Task objective: Look through the listing and locate every line containing the word "account"; copy those lines.

+--

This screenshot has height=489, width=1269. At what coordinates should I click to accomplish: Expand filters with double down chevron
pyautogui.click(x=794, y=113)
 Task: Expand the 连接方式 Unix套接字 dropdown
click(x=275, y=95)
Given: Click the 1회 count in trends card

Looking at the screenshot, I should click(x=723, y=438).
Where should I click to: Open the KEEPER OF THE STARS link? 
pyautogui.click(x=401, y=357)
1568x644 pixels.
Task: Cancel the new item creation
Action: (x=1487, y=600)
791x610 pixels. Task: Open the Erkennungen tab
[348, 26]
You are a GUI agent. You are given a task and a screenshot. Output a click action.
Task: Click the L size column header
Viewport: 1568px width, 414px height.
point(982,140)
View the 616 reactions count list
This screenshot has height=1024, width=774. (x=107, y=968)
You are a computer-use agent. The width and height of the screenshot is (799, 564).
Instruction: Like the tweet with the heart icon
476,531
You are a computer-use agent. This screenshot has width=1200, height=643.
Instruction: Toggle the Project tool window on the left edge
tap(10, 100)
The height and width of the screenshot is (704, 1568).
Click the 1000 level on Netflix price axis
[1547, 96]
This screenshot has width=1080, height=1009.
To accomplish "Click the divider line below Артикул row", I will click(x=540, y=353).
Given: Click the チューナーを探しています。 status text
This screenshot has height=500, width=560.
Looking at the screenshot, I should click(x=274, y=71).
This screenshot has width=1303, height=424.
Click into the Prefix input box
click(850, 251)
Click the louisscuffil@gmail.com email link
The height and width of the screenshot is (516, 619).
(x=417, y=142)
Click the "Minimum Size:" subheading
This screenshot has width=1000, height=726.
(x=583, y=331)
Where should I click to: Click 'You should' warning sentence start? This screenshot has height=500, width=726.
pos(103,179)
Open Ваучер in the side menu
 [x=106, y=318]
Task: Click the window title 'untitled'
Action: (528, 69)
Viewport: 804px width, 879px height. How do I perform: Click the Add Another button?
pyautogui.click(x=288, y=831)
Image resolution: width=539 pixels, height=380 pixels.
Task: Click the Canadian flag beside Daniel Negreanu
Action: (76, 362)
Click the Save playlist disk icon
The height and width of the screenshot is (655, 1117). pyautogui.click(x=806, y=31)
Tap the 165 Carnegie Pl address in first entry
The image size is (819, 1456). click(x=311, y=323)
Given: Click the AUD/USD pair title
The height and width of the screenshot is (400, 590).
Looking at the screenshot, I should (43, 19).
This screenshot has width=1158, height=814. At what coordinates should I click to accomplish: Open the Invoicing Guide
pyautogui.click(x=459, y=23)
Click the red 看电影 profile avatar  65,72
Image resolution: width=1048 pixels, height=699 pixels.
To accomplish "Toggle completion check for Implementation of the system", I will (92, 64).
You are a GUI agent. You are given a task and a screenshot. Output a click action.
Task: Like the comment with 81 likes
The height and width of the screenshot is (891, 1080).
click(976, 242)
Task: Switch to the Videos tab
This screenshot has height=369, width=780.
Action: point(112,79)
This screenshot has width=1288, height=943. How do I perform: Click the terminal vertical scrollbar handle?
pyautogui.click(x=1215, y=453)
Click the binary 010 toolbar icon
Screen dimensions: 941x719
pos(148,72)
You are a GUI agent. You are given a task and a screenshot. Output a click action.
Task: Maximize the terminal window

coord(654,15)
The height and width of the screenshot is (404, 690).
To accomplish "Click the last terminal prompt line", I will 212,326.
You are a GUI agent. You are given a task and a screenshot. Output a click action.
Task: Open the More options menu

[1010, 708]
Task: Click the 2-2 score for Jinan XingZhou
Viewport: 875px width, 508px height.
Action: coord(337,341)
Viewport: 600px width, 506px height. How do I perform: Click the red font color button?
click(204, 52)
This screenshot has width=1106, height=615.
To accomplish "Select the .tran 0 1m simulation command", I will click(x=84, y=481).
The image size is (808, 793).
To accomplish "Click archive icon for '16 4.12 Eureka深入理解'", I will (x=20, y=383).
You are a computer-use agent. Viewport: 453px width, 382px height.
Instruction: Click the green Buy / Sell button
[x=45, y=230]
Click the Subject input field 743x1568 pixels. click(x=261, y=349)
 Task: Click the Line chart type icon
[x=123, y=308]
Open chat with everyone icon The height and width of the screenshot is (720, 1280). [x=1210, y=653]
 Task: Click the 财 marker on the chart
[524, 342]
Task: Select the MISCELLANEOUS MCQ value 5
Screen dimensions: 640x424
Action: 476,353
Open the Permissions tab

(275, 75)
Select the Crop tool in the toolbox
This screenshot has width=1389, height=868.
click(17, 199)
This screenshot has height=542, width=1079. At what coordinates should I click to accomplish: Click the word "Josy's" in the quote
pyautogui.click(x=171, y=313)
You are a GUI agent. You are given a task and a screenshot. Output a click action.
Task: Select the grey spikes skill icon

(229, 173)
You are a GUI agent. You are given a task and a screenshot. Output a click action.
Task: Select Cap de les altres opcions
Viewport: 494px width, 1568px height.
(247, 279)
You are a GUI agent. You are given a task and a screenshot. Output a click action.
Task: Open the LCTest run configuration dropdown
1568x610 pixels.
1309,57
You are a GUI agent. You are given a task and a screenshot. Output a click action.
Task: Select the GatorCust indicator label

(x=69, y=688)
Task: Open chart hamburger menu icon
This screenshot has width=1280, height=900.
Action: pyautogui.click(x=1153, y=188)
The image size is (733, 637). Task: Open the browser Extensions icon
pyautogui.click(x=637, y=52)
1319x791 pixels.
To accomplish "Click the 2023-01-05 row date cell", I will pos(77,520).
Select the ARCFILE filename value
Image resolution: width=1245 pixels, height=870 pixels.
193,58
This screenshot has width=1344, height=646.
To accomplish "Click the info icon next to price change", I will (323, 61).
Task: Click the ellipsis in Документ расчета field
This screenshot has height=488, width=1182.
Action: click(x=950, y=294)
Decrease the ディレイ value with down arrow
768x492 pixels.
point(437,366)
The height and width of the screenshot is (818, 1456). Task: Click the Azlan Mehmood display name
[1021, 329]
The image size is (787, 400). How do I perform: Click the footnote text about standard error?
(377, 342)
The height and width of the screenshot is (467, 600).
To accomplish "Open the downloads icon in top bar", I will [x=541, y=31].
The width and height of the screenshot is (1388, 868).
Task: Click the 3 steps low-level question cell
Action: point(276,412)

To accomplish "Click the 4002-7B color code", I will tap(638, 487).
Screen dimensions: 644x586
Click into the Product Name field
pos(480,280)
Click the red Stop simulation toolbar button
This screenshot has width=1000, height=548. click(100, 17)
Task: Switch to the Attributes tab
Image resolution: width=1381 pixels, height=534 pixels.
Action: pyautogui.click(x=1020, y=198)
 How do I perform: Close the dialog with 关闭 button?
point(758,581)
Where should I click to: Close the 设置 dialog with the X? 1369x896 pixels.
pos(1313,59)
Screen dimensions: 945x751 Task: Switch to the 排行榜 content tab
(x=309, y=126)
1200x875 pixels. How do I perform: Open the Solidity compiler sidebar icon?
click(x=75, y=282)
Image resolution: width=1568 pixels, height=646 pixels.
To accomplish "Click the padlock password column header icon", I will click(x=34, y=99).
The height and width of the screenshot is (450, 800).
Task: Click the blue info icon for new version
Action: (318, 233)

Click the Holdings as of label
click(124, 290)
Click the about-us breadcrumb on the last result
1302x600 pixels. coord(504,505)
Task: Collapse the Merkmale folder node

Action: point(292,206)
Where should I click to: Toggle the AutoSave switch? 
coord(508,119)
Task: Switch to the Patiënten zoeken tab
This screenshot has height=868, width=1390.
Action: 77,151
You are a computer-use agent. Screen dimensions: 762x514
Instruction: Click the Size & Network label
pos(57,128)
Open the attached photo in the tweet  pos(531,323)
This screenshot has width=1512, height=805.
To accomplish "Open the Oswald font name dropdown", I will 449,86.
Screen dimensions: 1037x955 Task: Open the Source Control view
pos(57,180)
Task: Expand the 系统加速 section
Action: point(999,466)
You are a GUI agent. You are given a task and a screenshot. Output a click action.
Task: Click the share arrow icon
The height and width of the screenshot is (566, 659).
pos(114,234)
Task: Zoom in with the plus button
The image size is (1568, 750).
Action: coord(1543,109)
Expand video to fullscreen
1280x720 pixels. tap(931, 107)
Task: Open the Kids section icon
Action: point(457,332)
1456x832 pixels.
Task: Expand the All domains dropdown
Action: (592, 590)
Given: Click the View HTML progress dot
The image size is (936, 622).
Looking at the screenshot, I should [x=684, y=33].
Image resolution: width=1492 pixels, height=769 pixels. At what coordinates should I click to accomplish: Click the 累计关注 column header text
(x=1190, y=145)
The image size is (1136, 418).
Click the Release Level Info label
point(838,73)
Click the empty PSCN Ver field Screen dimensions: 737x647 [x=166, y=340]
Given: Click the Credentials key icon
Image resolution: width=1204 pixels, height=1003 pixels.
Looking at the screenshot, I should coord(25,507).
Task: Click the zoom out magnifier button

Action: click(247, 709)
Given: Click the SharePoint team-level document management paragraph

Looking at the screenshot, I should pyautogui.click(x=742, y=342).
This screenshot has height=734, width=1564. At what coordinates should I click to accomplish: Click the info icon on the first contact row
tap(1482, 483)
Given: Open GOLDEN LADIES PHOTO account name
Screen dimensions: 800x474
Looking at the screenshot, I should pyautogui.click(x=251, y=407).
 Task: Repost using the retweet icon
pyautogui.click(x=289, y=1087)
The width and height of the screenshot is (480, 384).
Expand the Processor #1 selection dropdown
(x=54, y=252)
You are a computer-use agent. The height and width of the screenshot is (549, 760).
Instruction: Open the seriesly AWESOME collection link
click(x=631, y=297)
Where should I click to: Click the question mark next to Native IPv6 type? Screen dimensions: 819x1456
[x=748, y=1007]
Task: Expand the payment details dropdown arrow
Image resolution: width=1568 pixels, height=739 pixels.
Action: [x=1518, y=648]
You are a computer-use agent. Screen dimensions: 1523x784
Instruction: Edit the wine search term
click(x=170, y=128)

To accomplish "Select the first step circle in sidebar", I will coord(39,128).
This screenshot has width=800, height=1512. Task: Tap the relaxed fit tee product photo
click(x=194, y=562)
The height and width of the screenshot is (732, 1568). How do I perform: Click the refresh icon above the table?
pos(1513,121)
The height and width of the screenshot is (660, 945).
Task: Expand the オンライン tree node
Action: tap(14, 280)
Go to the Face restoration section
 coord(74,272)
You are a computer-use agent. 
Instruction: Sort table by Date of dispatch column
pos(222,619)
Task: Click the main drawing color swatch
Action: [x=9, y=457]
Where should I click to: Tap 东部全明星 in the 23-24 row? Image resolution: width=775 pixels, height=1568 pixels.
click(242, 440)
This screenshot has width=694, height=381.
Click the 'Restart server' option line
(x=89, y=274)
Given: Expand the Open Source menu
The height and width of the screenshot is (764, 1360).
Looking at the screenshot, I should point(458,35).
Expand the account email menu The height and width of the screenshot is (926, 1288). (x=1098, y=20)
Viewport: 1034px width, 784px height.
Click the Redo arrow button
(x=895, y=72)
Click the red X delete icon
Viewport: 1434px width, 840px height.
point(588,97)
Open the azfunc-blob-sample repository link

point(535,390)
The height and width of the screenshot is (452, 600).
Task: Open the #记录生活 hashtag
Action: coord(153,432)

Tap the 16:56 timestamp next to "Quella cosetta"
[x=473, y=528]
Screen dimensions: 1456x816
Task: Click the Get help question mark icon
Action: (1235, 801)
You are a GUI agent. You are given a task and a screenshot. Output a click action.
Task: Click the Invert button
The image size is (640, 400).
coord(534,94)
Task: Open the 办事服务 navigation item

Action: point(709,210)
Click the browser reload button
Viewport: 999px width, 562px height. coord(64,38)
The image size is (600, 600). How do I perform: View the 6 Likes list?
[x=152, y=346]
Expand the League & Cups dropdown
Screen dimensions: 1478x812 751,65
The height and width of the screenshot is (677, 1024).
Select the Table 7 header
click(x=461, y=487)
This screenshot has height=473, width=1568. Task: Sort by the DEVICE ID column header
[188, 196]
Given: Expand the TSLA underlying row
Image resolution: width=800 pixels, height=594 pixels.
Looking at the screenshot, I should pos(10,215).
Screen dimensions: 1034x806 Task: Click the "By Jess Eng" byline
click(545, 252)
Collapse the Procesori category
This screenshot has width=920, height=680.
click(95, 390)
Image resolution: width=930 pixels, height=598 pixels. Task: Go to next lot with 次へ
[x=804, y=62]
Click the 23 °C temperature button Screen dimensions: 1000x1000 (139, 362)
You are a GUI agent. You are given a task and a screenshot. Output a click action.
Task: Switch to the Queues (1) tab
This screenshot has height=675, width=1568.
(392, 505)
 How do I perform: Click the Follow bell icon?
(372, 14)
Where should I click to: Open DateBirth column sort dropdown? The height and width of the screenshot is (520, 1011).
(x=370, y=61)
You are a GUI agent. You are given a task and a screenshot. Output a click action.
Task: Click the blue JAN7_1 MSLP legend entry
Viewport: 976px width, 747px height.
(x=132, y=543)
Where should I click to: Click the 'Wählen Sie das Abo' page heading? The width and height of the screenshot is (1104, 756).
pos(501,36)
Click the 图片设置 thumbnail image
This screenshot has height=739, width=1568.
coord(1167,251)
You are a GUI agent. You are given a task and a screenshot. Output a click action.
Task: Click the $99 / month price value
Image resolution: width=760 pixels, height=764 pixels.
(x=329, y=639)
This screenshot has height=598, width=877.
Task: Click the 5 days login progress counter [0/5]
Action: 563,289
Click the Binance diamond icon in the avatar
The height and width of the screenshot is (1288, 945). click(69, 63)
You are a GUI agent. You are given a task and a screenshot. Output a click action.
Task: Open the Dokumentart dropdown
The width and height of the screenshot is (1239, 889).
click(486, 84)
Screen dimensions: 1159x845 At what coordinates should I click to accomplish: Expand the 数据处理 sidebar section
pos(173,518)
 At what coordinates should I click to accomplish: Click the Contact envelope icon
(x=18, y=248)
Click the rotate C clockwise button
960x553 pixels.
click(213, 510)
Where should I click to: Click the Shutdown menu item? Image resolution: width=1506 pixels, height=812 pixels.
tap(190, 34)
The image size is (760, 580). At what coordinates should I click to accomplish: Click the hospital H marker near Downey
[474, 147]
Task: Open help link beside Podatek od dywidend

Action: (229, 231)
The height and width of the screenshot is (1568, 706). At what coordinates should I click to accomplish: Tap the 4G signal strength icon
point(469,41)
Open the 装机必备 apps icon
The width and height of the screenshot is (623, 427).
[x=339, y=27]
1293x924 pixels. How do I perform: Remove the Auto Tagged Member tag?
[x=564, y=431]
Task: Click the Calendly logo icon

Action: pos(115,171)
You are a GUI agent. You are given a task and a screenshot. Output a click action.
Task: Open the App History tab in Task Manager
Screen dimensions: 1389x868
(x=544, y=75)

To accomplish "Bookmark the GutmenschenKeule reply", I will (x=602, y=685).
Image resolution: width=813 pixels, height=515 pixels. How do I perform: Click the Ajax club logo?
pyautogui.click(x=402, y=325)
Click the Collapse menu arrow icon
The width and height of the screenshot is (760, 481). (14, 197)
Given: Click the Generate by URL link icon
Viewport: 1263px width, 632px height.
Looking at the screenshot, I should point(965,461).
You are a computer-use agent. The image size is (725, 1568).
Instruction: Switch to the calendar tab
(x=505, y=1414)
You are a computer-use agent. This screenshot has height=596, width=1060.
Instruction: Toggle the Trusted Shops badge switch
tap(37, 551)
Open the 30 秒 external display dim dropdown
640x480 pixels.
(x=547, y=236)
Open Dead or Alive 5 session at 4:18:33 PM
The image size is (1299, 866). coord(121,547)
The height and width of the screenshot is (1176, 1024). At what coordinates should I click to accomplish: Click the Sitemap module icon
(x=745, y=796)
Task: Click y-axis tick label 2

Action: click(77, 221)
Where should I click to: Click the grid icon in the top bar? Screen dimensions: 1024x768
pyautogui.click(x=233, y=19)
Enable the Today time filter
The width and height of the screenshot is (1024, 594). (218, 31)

+--

Response:
Given: Open GOLDEN LADIES PHOTO account name
Expand the account email menu The height and width of the screenshot is (926, 1288). (x=1098, y=20)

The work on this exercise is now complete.